En janvier 2019, l’ONG Fondation EAT a publié dans The Lancet 6 une étude réalisée en collaboration avec la célèbre revue médicale britannique. 37 experts issus de 16 pays, spécialistes des questions de nutrition, de santé publique, d’agriculture et d’environnement ont réfléchi pendant trois années à un « régime planétaire sain et durable » qui permettrait d’atteindre trois objectifs clés : nourrir correctement les 10 milliards d’humains qui pourraient peupler la terre en 2050 ; prévenir les 11 millions de décès prématurés causés par des régimes alimentaires inadaptés ; limiter les impacts négatifs pour la planète de la production agricole et alimentaire (pollutions, perte de biodiversité, prélèvements d’énergies fossiles et d’eau douce, émissions de gaz à effet de serre, etc).
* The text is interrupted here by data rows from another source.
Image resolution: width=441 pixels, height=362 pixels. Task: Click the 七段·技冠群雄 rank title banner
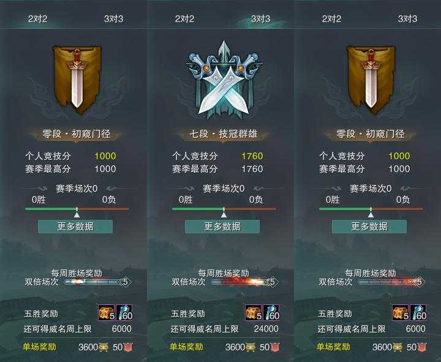224,134
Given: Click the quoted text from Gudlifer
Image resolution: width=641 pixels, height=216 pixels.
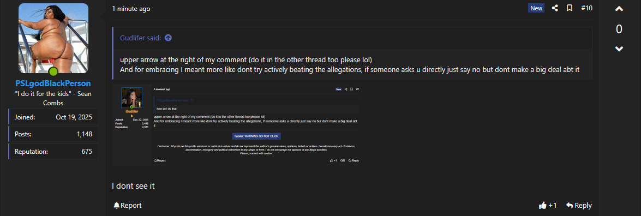Looking at the screenshot, I should point(350,64).
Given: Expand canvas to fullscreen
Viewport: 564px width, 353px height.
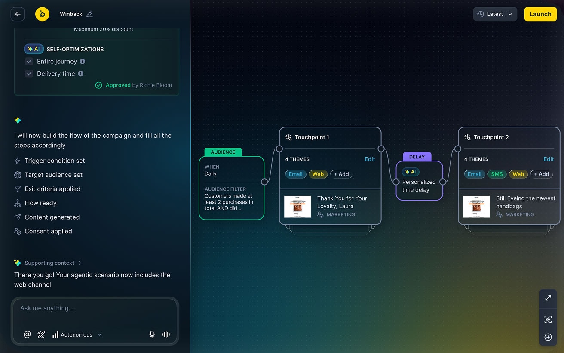Looking at the screenshot, I should [548, 298].

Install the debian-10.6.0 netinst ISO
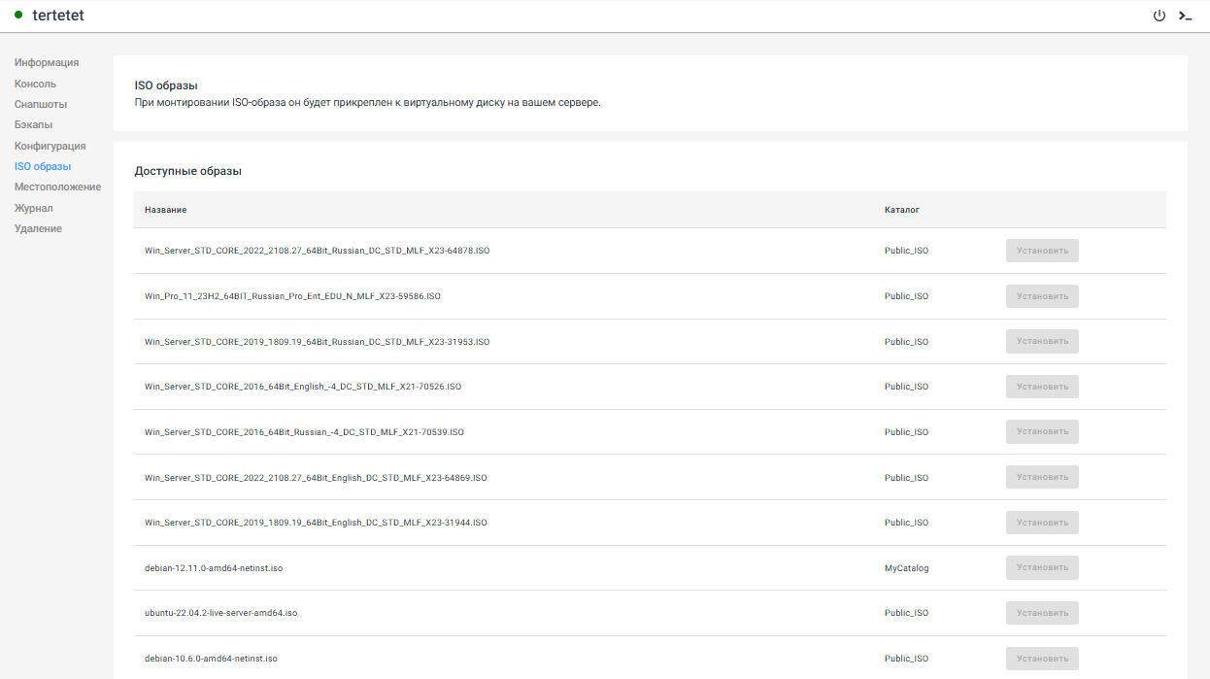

Ce régime, précisent les auteurs, devrait bien entendu être adapté aux conditions locales, à la démographie, aux disponibilités alimentaires et à la culture spécifiques de chaque pays. Le « modèle » alimentaire établi par les chercheurs fournit un apport quotidien de 2500 kilocalories (alors qu’il est aujourd’hui de 3700 kilocalories en moyenne dans les pays riches et de seulement 2200 kilocalories dans les pays pauvres). Ce « régime de santé planétaire » exigerait un doublement de la consommation mondiale actuelle de fruits et de légumes, ainsi que de légumineuses et de fruits oléagineux. Et une réduction de moitié des apports de viande rouge et de sucre.
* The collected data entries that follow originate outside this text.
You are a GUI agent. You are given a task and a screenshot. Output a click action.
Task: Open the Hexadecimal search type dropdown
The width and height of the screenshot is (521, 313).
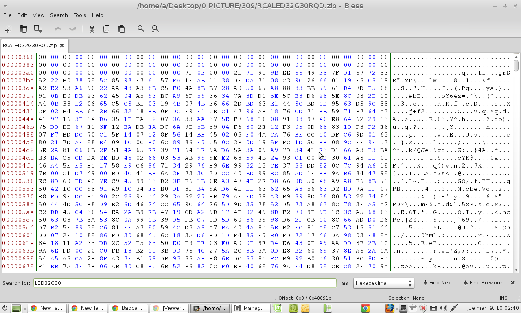(x=383, y=283)
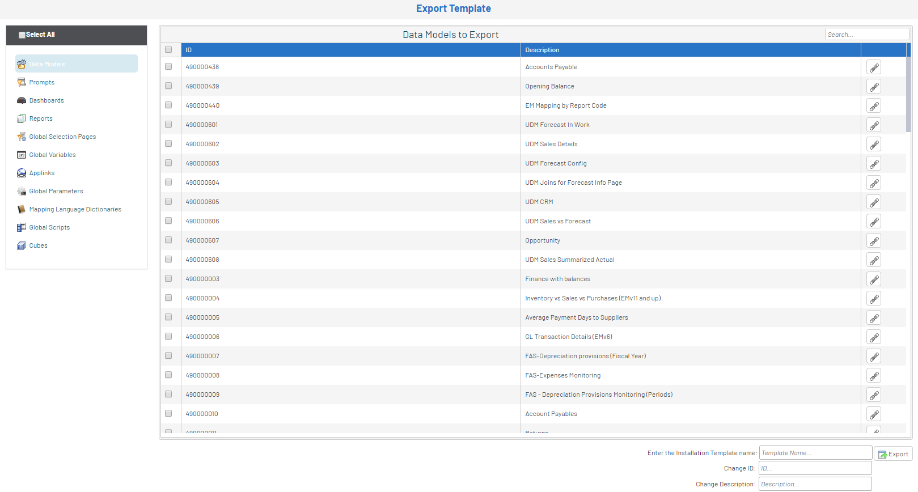
Task: Click the Applinks globe icon
Action: click(x=22, y=173)
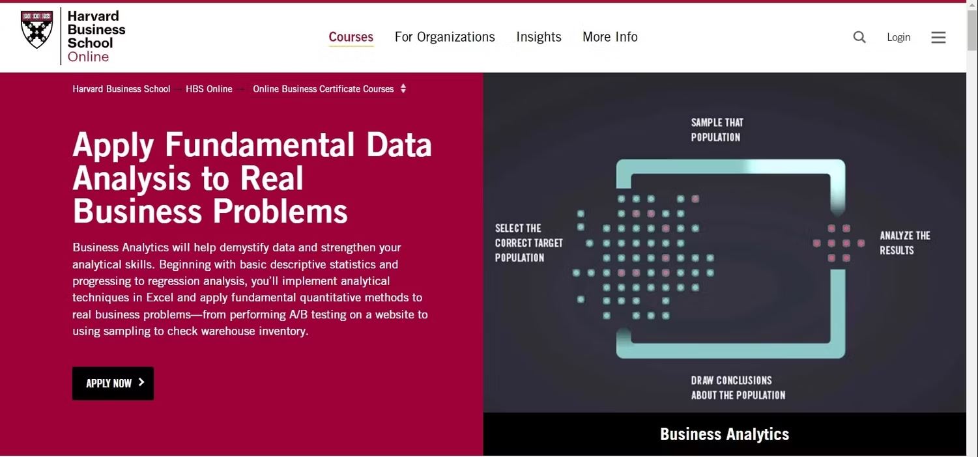This screenshot has width=978, height=457.
Task: Click the search magnifier icon
Action: pos(859,37)
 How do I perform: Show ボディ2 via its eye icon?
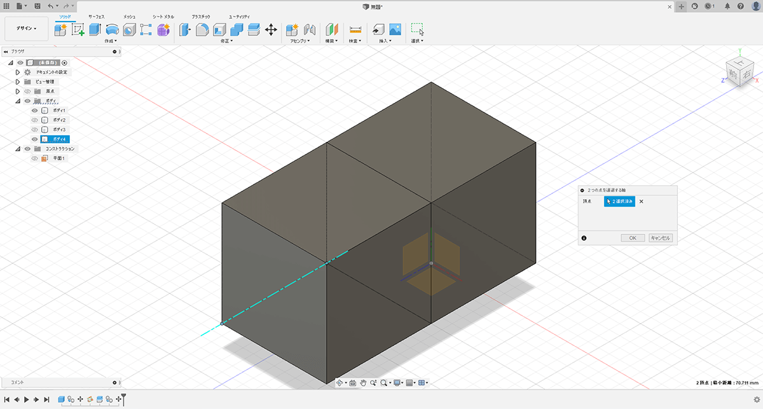coord(35,120)
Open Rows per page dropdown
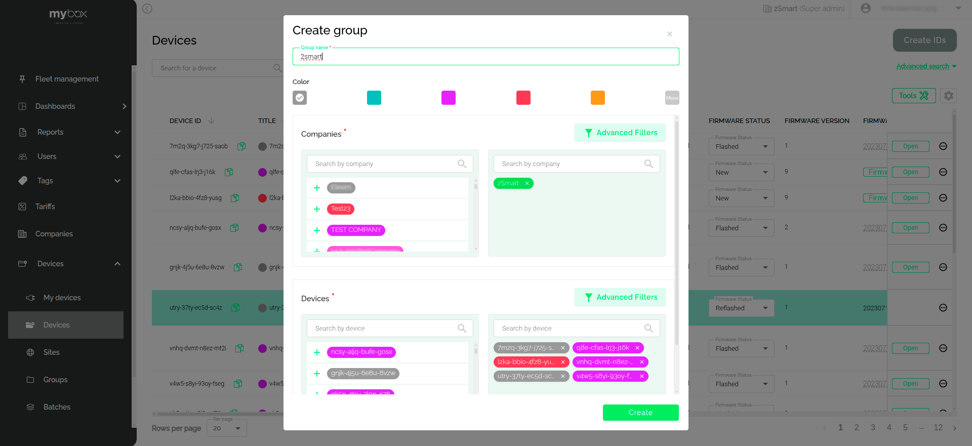 point(226,428)
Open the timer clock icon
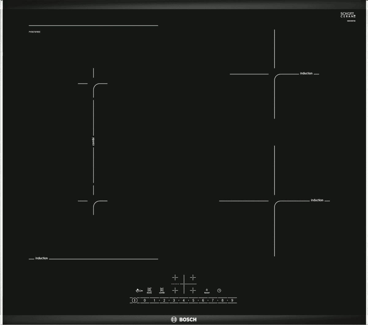 (219, 290)
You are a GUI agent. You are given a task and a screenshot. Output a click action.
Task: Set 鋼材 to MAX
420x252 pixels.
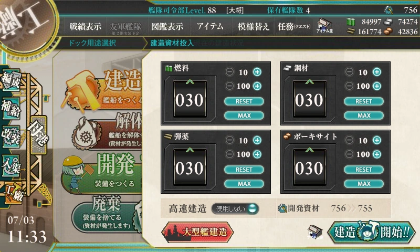click(364, 116)
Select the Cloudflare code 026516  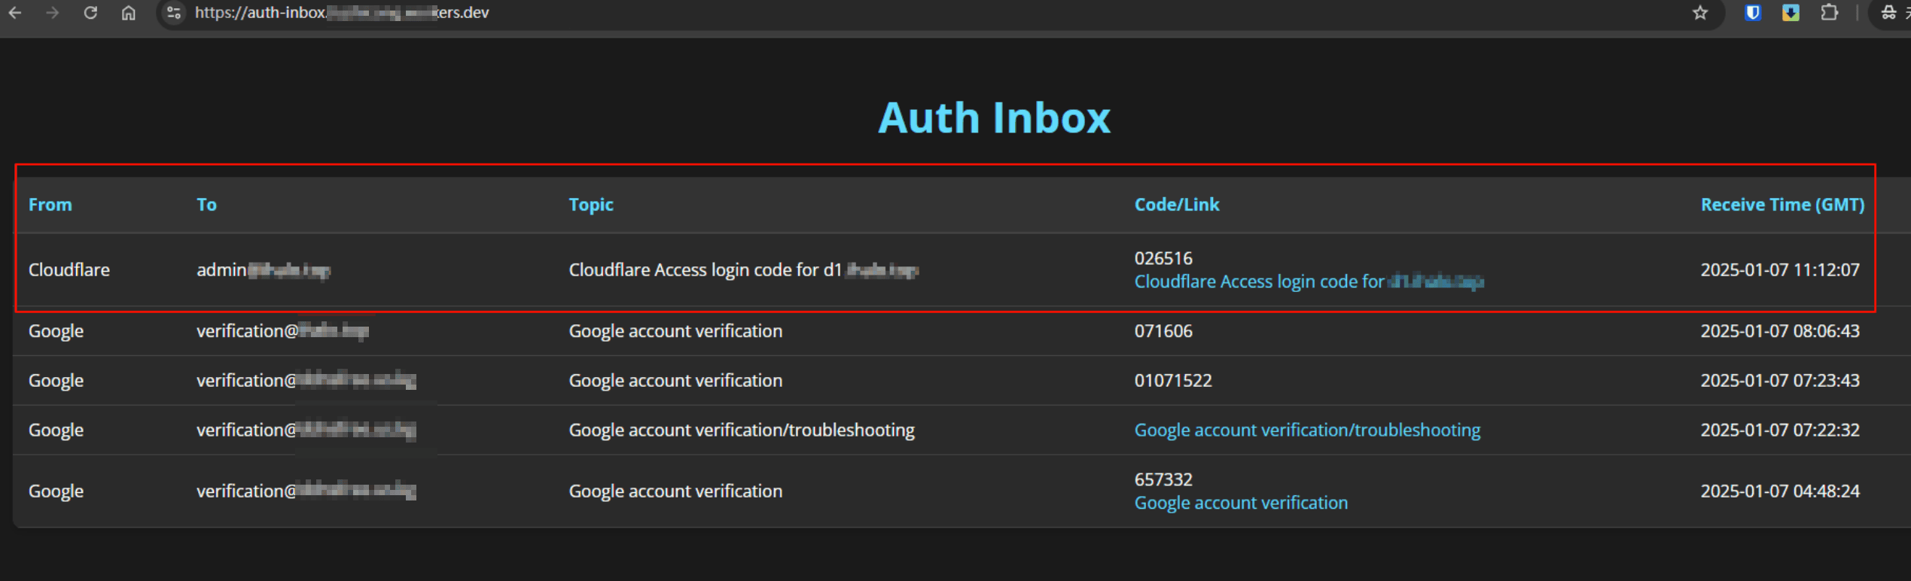click(1163, 258)
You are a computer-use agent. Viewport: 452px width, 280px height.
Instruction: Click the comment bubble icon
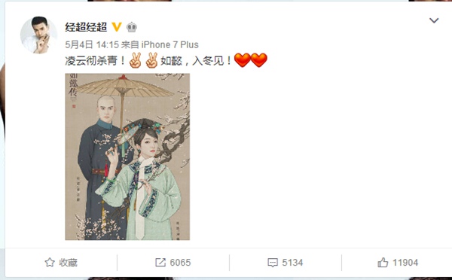[273, 263]
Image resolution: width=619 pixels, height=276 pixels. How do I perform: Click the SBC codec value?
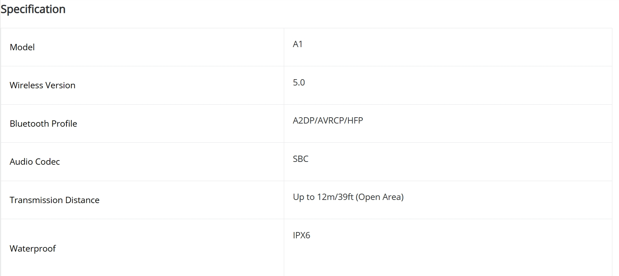pyautogui.click(x=301, y=159)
Plus précisément, la ration « idéale » quotidienne devrait s’établir à 300 g de légumes (entre 200 et 600 g selon les situations) et 200 g de fruits (entre 100 et 300 g). Elle devrait également comporter 232 g de produits céréaliers complets, 75 g de légumineuses et 50 g de noix et autres fruits à coque. Le régime préconisé passe également par une réduction forte de la consommation de produits animaux : 250 g de lait et seulement 28 g de poisson, 29 g de volaille et 14 g de viande rouge (en France, selon le CREDOC, la consommation moyenne de produits carnés s’élevait en 2016 à 135 g par jour). Les experts insistent également sur la nécessité de limiter fortement la consommation de sucres ajoutés, graisses saturées et aliments ultra-transformés, de réduire de moitié les pertes et gaspillages alimentaires, et de modifier en profondeur les modes de production agricole ou de pêche (par exemple en diversifiant les espèces cultivées et en ne pratiquant plus la surpêche).

Eric Birlouez
Sociologue de l’agriculture et de l’alimentation, Paris, FRANCE
  1. Cette phrase a été prononcée en 2002 par Jacques Chirac, Président de la République française, lors du 4e Sommet de la Terre à Johannesburg en Afrique du Sud.
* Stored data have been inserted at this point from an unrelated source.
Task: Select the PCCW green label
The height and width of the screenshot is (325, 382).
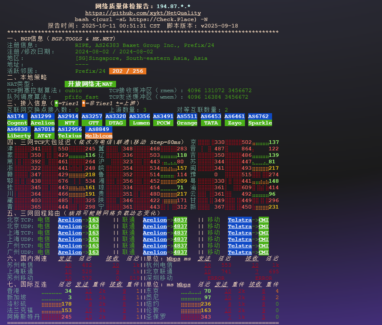Action: pos(163,123)
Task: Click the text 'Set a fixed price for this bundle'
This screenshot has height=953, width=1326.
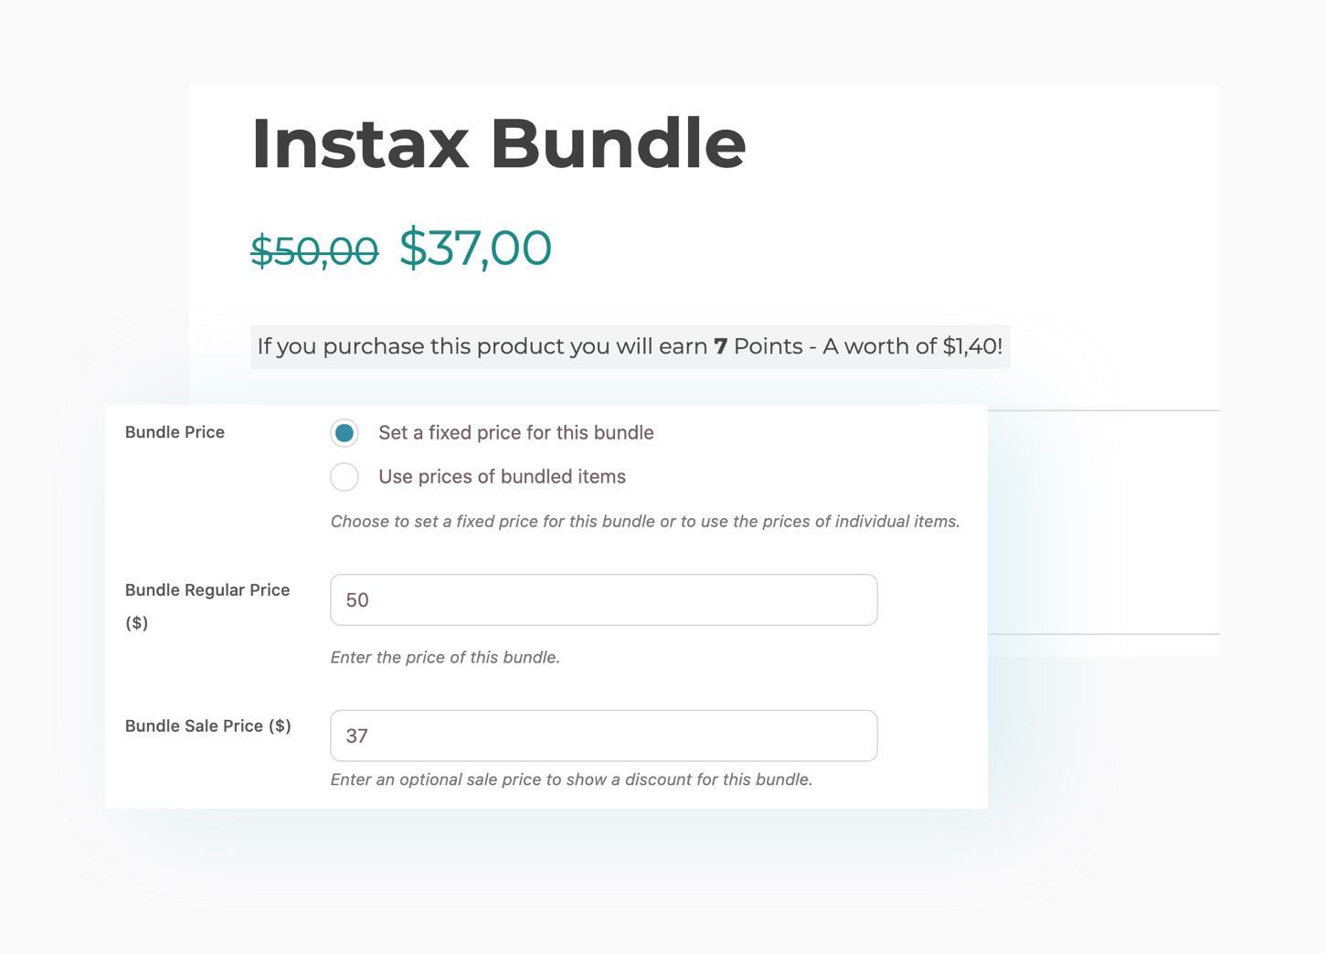Action: 516,433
  2. Déclaration EGEA 2018 : « Nutrition et Santé : de la science à la pratique »
  3. 2018 Global Nutrition Report. https://globalnutritionreport.org/ CREDOC, enquêtes CCAF 2007 et 2017
  4. L’état de la sécurité alimentaire et de la nutrition dans le monde, édition 2018. FAO
  5. Food in the Anthropocene: the EAT–Lancet Commission on healthy diets from sustainable food systems. The Lancet. January 16, 2019.